PROBLEM TO WORK ON |
Give the data again in full, with every character unchanged.

----- PROVIDED DATA

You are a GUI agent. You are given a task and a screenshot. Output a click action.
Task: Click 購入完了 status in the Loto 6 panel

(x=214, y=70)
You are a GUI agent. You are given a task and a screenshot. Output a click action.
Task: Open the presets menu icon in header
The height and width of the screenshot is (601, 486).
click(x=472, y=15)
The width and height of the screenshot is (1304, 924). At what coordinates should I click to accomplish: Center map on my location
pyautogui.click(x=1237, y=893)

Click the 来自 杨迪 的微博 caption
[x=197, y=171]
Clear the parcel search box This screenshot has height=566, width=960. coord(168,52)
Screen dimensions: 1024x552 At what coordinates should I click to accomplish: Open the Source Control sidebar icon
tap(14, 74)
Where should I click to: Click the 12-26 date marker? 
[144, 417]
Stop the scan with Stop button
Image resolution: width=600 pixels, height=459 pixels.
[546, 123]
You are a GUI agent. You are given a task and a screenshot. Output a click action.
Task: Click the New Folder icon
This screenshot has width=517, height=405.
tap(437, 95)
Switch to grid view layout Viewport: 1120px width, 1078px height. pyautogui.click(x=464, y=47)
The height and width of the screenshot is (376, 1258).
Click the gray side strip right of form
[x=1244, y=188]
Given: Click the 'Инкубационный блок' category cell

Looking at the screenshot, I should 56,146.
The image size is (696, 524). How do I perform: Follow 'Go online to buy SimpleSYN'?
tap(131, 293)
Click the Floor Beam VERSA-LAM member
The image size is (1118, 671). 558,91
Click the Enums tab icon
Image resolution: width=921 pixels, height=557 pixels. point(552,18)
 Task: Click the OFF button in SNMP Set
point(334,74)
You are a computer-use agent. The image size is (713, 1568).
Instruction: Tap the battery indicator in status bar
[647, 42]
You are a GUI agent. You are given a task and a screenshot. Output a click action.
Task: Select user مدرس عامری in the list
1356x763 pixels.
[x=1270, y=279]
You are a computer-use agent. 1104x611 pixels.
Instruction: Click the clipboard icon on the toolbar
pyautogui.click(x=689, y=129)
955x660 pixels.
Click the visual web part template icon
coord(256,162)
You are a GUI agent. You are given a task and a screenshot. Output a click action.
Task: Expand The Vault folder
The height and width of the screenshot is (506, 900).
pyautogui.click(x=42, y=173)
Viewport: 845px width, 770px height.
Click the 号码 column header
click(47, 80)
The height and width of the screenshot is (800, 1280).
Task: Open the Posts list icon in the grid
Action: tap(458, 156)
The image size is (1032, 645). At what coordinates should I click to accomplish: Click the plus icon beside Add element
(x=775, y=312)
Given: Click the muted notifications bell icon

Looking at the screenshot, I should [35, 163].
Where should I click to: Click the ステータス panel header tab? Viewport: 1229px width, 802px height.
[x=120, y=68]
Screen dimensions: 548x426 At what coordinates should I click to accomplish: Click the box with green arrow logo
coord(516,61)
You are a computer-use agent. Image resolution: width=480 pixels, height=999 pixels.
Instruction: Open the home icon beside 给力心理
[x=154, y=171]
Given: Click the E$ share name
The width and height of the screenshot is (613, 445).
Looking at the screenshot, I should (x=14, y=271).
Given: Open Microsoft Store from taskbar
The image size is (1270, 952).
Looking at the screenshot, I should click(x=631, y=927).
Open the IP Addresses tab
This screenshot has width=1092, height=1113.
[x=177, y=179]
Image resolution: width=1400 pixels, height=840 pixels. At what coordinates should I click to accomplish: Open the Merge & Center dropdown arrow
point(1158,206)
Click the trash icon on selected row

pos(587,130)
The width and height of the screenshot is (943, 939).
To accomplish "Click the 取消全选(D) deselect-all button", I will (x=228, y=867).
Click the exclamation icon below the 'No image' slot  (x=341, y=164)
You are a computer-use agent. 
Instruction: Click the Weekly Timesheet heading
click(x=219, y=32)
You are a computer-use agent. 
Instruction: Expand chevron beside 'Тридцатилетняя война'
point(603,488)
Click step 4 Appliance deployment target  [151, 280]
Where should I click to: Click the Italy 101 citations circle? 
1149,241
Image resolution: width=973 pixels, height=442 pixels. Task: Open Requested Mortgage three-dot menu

----------

ANSWER TO THE EXERCISE |
You are a GUI agent. You are given a task and a screenshot. Output a click action.
Task: Click 購入完了 status in the Loto 6 panel

(x=214, y=70)
You are a GUI agent. You are given a task and a screenshot. Output a click action.
Task: Open the presets menu icon in header
The height and width of the screenshot is (601, 486).
click(x=472, y=15)
The width and height of the screenshot is (1304, 924). At what coordinates should I click to accomplish: Center map on my location
pyautogui.click(x=1237, y=893)

Click the 来自 杨迪 的微博 caption
[x=197, y=171]
Clear the parcel search box This screenshot has height=566, width=960. coord(168,52)
Screen dimensions: 1024x552 At what coordinates should I click to accomplish: Open the Source Control sidebar icon
tap(14, 74)
Where should I click to: Click the 12-26 date marker? 
[144, 417]
Stop the scan with Stop button
Image resolution: width=600 pixels, height=459 pixels.
[546, 123]
You are a GUI agent. You are given a task and a screenshot. Output a click action.
Task: Click the New Folder icon
This screenshot has width=517, height=405.
tap(437, 95)
Switch to grid view layout Viewport: 1120px width, 1078px height. pyautogui.click(x=464, y=47)
The height and width of the screenshot is (376, 1258).
Click the gray side strip right of form
[x=1244, y=188]
Given: Click the 'Инкубационный блок' category cell

Looking at the screenshot, I should 56,146.
The image size is (696, 524). How do I perform: Follow 'Go online to buy SimpleSYN'?
tap(131, 293)
Click the Floor Beam VERSA-LAM member
The image size is (1118, 671). 558,91
Click the Enums tab icon
Image resolution: width=921 pixels, height=557 pixels. point(552,18)
 Task: Click the OFF button in SNMP Set
point(334,74)
You are a computer-use agent. The image size is (713, 1568).
Instruction: Tap the battery indicator in status bar
[647, 42]
You are a GUI agent. You are given a task and a screenshot. Output a click action.
Task: Select user مدرس عامری in the list
1356x763 pixels.
[x=1270, y=279]
You are a computer-use agent. 1104x611 pixels.
Instruction: Click the clipboard icon on the toolbar
pyautogui.click(x=689, y=129)
955x660 pixels.
Click the visual web part template icon
coord(256,162)
You are a GUI agent. You are given a task and a screenshot. Output a click action.
Task: Expand The Vault folder
The height and width of the screenshot is (506, 900).
pyautogui.click(x=42, y=173)
Viewport: 845px width, 770px height.
Click the 号码 column header
click(47, 80)
The height and width of the screenshot is (800, 1280).
Task: Open the Posts list icon in the grid
Action: tap(458, 156)
The image size is (1032, 645). At what coordinates should I click to accomplish: Click the plus icon beside Add element
(x=775, y=312)
Given: Click the muted notifications bell icon

Looking at the screenshot, I should [35, 163].
Where should I click to: Click the ステータス panel header tab? Viewport: 1229px width, 802px height.
[x=120, y=68]
Screen dimensions: 548x426 At what coordinates should I click to accomplish: Click the box with green arrow logo
coord(516,61)
You are a computer-use agent. Image resolution: width=480 pixels, height=999 pixels.
Instruction: Open the home icon beside 给力心理
[x=154, y=171]
Given: Click the E$ share name
The width and height of the screenshot is (613, 445).
Looking at the screenshot, I should (x=14, y=271).
Given: Open Microsoft Store from taskbar
The image size is (1270, 952).
Looking at the screenshot, I should click(x=631, y=927).
Open the IP Addresses tab
This screenshot has width=1092, height=1113.
[x=177, y=179]
Image resolution: width=1400 pixels, height=840 pixels. At what coordinates should I click to accomplish: Open the Merge & Center dropdown arrow
point(1158,206)
Click the trash icon on selected row

pos(587,130)
The width and height of the screenshot is (943, 939).
To accomplish "Click the 取消全选(D) deselect-all button", I will (x=228, y=867).
Click the exclamation icon below the 'No image' slot  (x=341, y=164)
You are a computer-use agent. 
Instruction: Click the Weekly Timesheet heading
click(x=219, y=32)
You are a computer-use agent. 
Instruction: Expand chevron beside 'Тридцатилетняя война'
point(603,488)
Click step 4 Appliance deployment target  [151, 280]
Where should I click to: Click the Italy 101 citations circle? 
1149,241
Image resolution: width=973 pixels, height=442 pixels. Task: Open Requested Mortgage three-dot menu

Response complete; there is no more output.